We don't need Doug, we need you!


Keep up the good work, Doug. We need people like you!

As a young broadcast journalist, my radio editorials used to bring in a lot of comments like that. But that’s about as far is it went.

In the City of Holland, for example, back in the days before Michigan’s Open Meetings Act, I badgered the city council mercilessly for holding regular secret meetings. The people loved it, but nobody ever did anything about it.

Fast forward to today.

I’m not writing radio editorials anymore, but the pieces that I post on this blog site are just as direct. But I’m going to tell you something. If mass incarceration is going to get serious attention, if sinfully lengthy sentences are going to get reduced, if prison overcrowding is going to be dealt with, if the number of wrongful convictions is going to be reduced, if prison conditions are going to be improved, if spiritual communities are going to change their attitudes about those behind bars, it’s not going to happen because of something I wrote. It’s because somebody who reads what I write decides that enough is enough!

No, we don’t need another Doug Tjapkes. Society is stuck with him for now.

We need you!

We need people who will go to the polls and vote out of office those politicians who want to be tough on crime by imposing long sentences and building more prisons.

We need people who don’t just nod their heads when they read our blogs, but who, instead, email or call their state legislators regarding prison reform, prison conditions and mass incarceration.

We need people, regardless of age, who will get off their butts and work in soup kitchens, carry picket signs for refugees, crusade for better senior citizen care, and assist with prisoner re-entry.

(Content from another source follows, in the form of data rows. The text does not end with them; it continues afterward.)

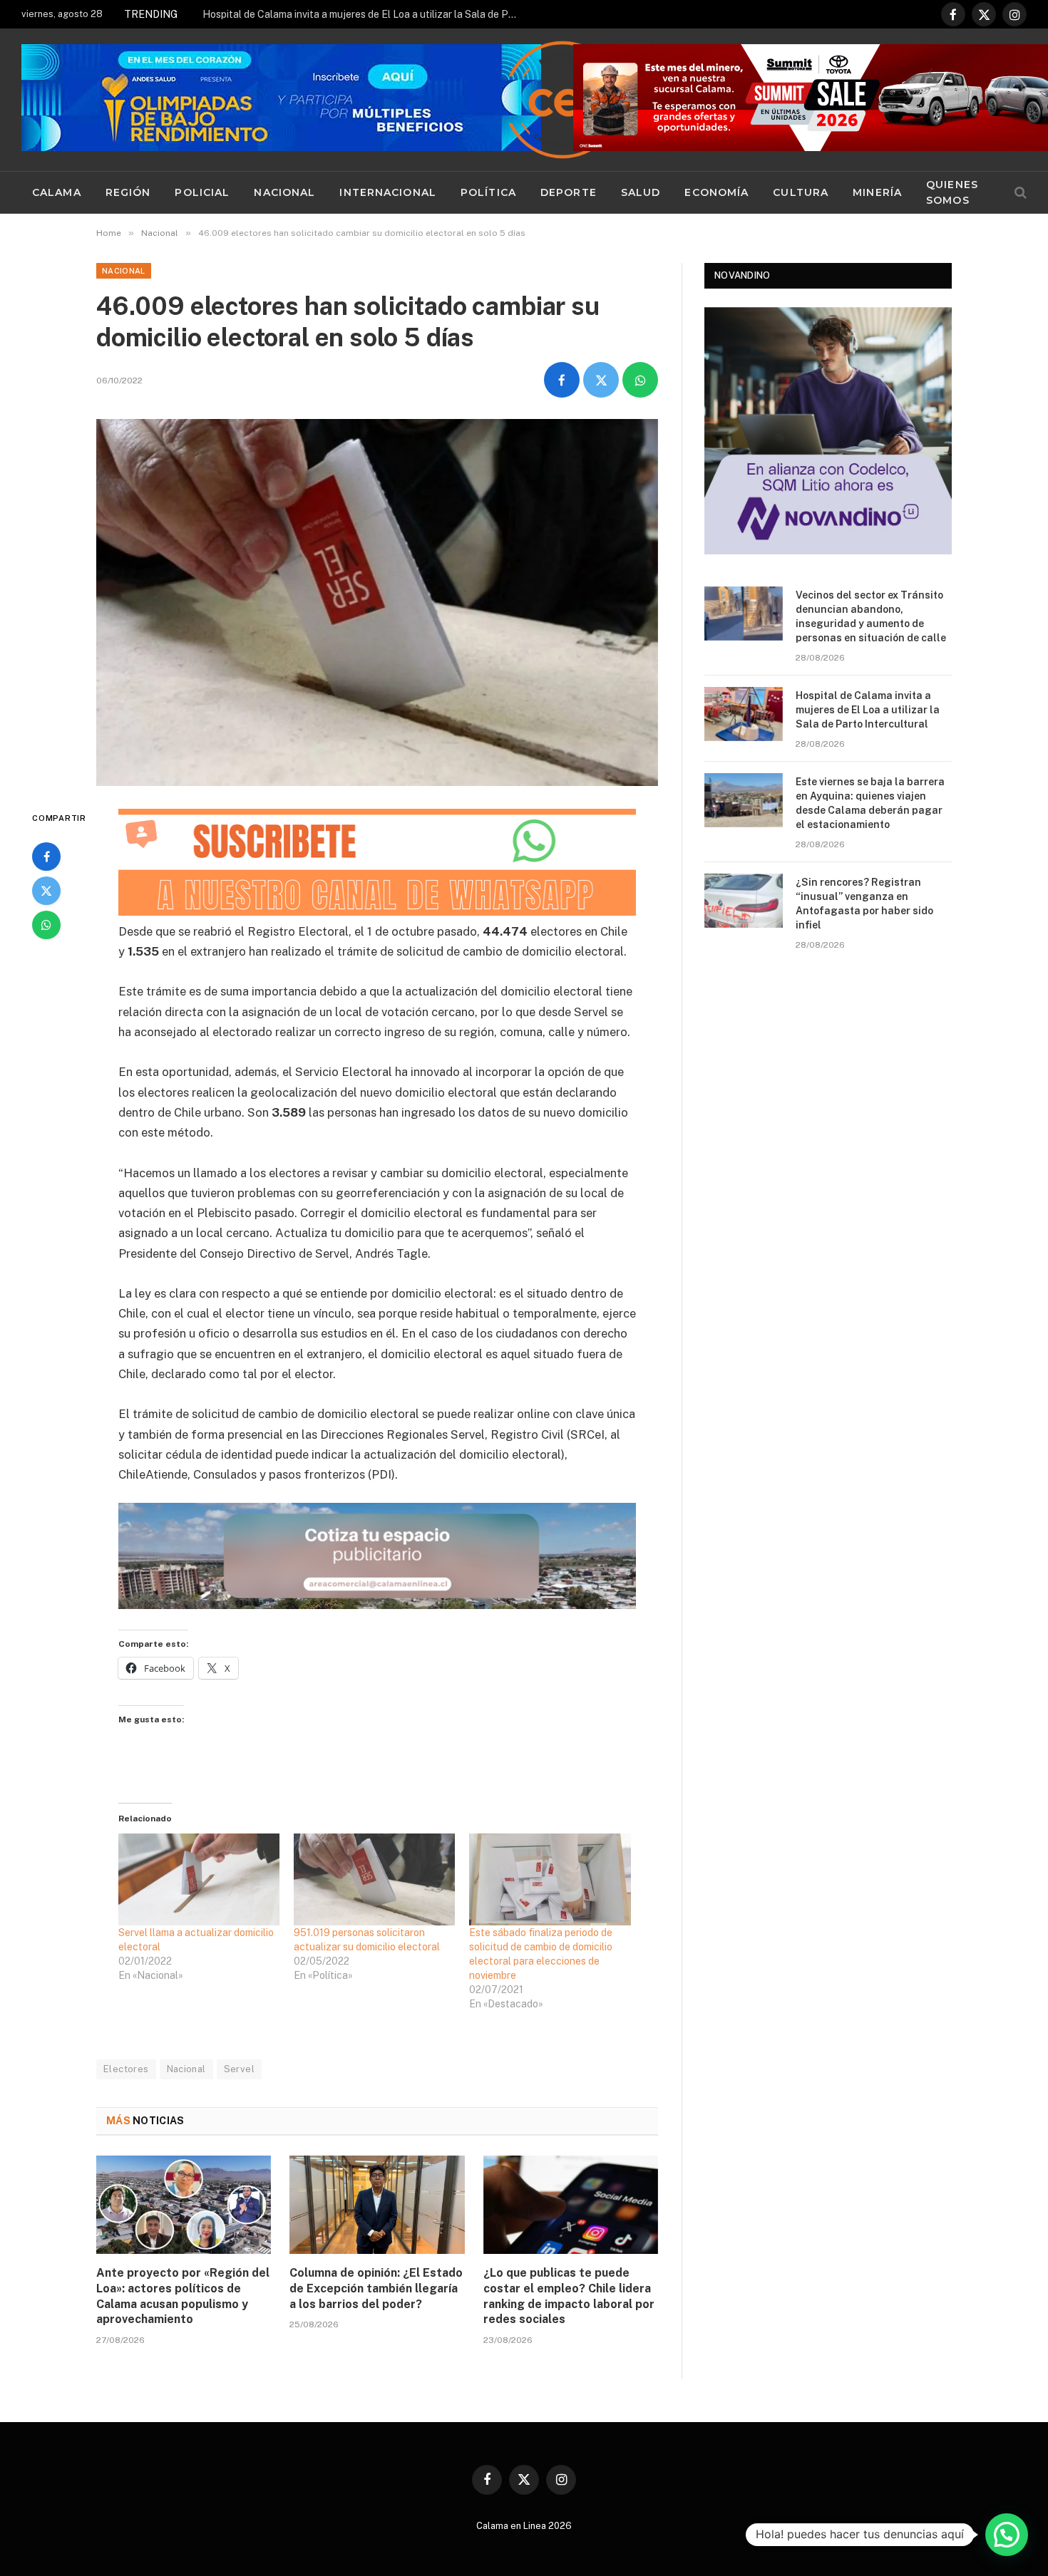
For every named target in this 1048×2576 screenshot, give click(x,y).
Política (488, 192)
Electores (126, 2069)
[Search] (1019, 193)
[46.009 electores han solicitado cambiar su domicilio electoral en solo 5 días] (377, 602)
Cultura (800, 192)
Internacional (387, 192)
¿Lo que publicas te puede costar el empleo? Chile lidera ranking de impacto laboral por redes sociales (568, 2296)
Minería (877, 192)
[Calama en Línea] (562, 100)
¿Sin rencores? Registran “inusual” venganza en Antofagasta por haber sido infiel (864, 903)
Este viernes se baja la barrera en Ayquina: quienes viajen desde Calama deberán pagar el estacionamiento (870, 803)
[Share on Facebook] (562, 380)
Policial (202, 192)
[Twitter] (46, 890)
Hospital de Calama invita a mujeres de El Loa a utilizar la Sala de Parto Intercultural (362, 14)
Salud (641, 192)
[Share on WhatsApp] (640, 380)
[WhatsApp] (46, 925)
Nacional (284, 192)
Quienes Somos (952, 192)
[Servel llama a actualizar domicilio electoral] (198, 1879)
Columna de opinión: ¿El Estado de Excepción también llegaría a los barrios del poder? (376, 2288)
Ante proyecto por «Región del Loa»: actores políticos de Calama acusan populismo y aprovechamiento (182, 2296)
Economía (716, 192)
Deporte (568, 192)
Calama (56, 192)
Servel (239, 2069)
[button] (1006, 2534)
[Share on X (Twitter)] (601, 380)
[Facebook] (46, 856)
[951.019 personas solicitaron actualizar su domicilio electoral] (374, 1879)
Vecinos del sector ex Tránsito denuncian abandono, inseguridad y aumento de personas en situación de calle (871, 616)
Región (128, 192)
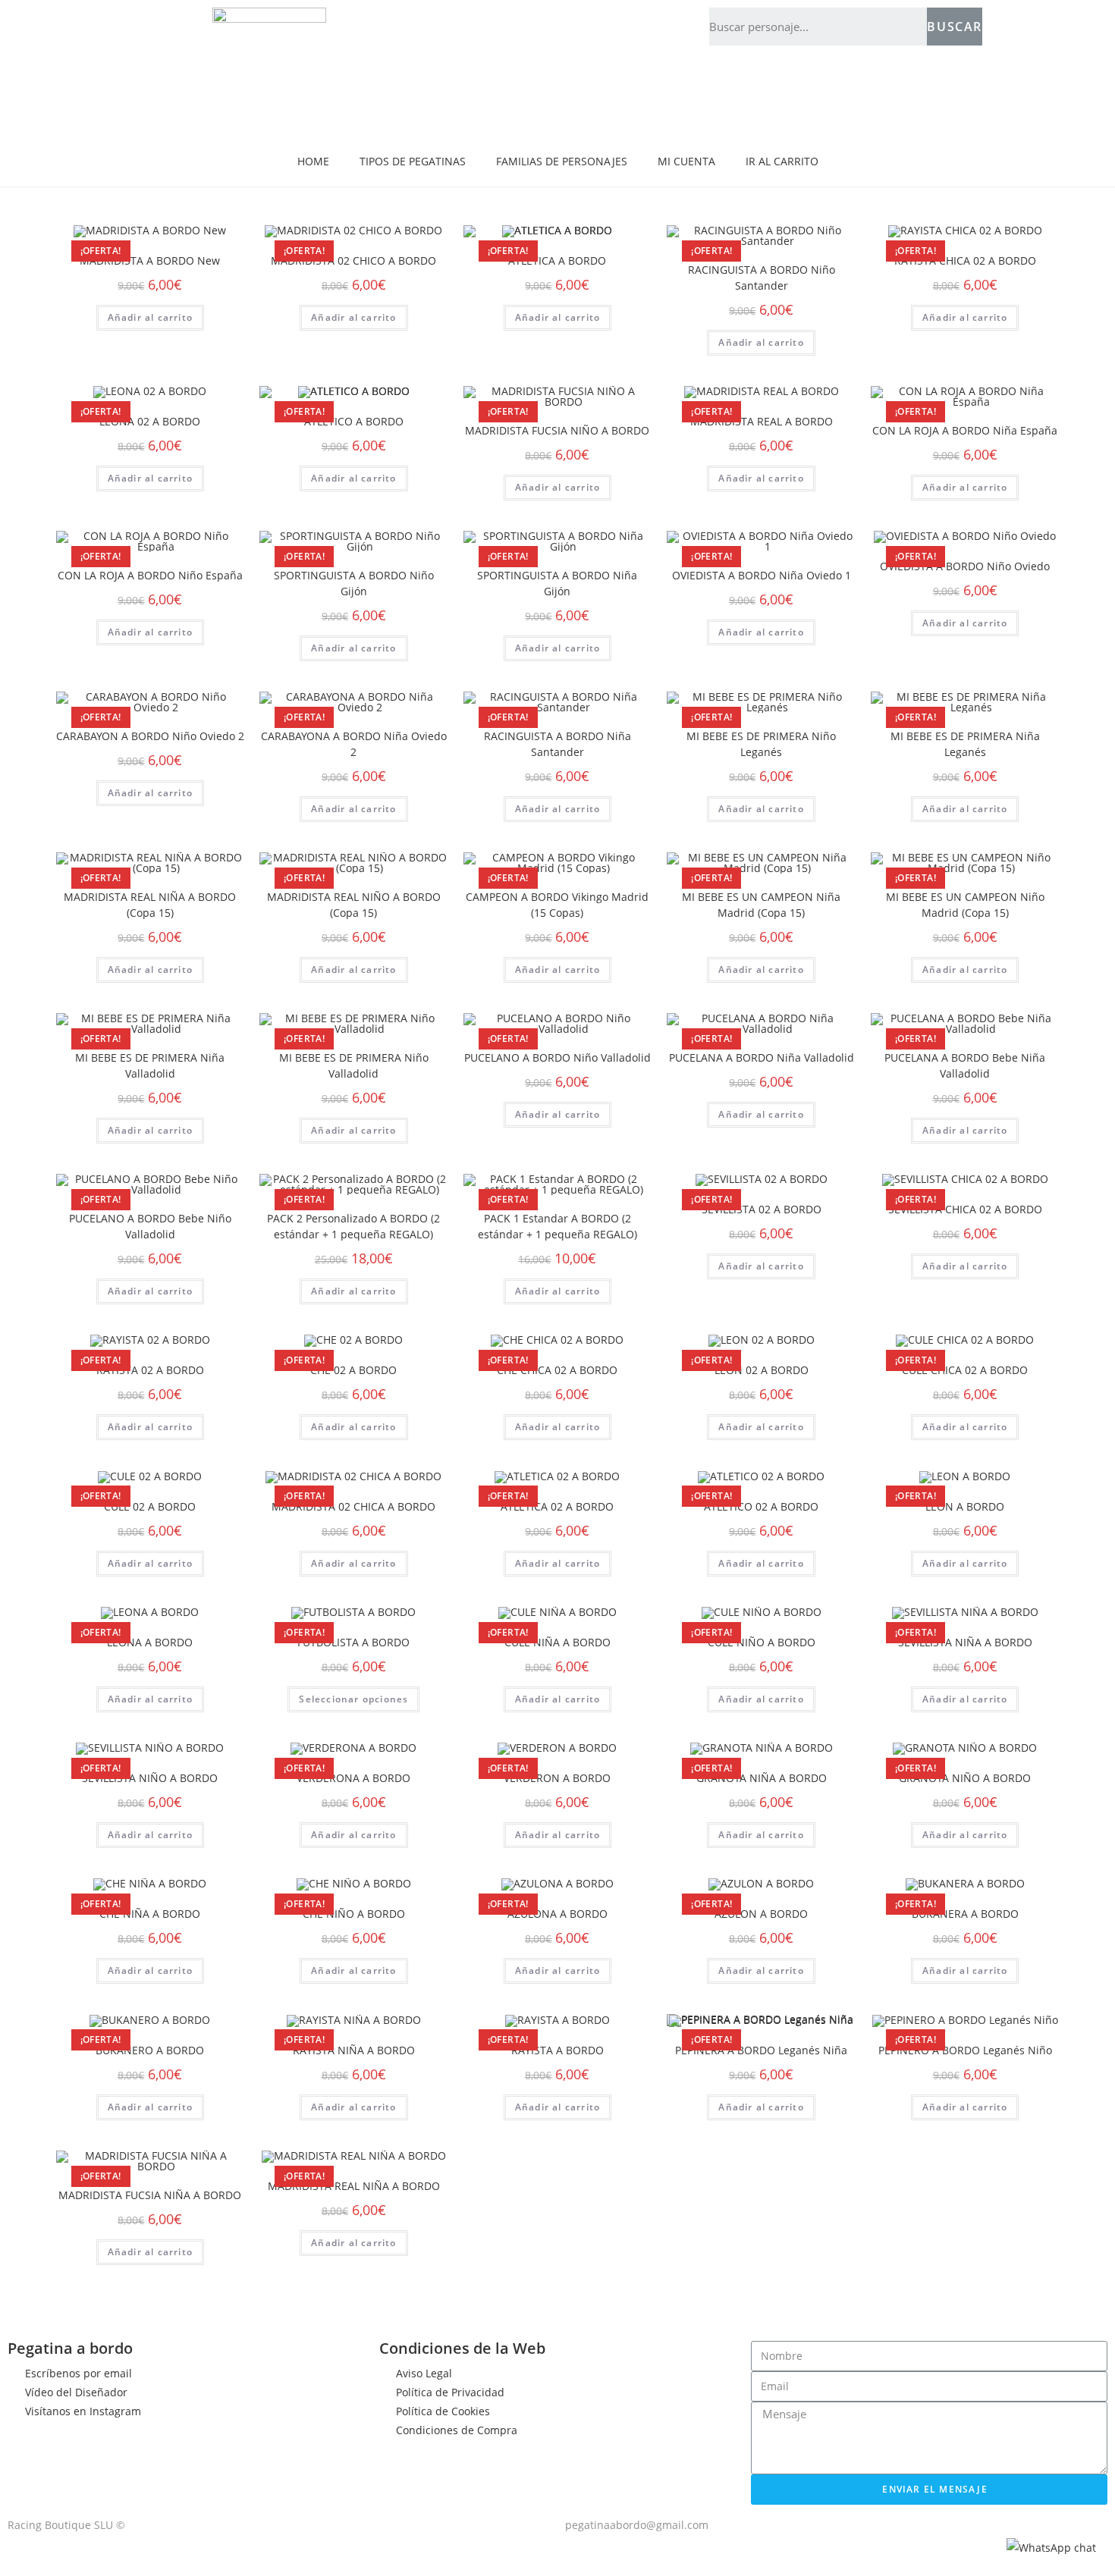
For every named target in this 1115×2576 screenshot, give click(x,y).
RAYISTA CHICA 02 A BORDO (965, 260)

We need people who will insist to their church fathers that the only mission fields aren’t overseas, that teaching Bible lessons isn’t the only way to help prisoners, and that if ex-offenders aren’t appreciated in their pews, the EVERYONE WELCOME sign should be taken down.

I conclude with this quote from a church newsletter: 

The opposite of love is not hate, it’s indifference….
The opposite of life is not death, it’s complacency.